News

14 September 2021

VP OR NOT VP: THAT IS THE QUESTION (And now we have an answer!)

Commercial, Professional services


The Court of Appeal’s recent ruling in the Capitol Park Leeds v Global Radio Services case on what constitutes Vacant Possession (VP) when it comes to the validity of a break clause highlights the pitfalls ahead for any tenant looking to action a break clause within their lease.



In brief, the tenant in question tried to break their lease in accordance with their break clause which stipulated that vacant possession had to be given.
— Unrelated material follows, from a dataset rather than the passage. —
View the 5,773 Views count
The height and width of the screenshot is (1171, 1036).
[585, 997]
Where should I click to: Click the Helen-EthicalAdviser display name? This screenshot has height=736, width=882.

The tenant vacated the property of people and chattels but, in stripping out the premises ahead of exiting, they removed some of the landlord’s fixtures and fittings as part of these works.

 

The High Court ruled that VP had not been given in terms of the property’s physical state and that the tenant had therefore not actioned their break clause as per the lease.

 

However, the Court of Appeal has recently reversed this decision saying that VP should only mean that the premises are returned to the landlord free of people, chattels and legal interest. VP should not relate to the property’s physical condition.

 

Whilst this may seem like good news for all parties in that VP has now been more clearly defined, this is still a potential minefield, particularly for tenants. It is still open to interpretation in terms of what other conditions might apply to action a successful lease break, so good legal advice is recommended.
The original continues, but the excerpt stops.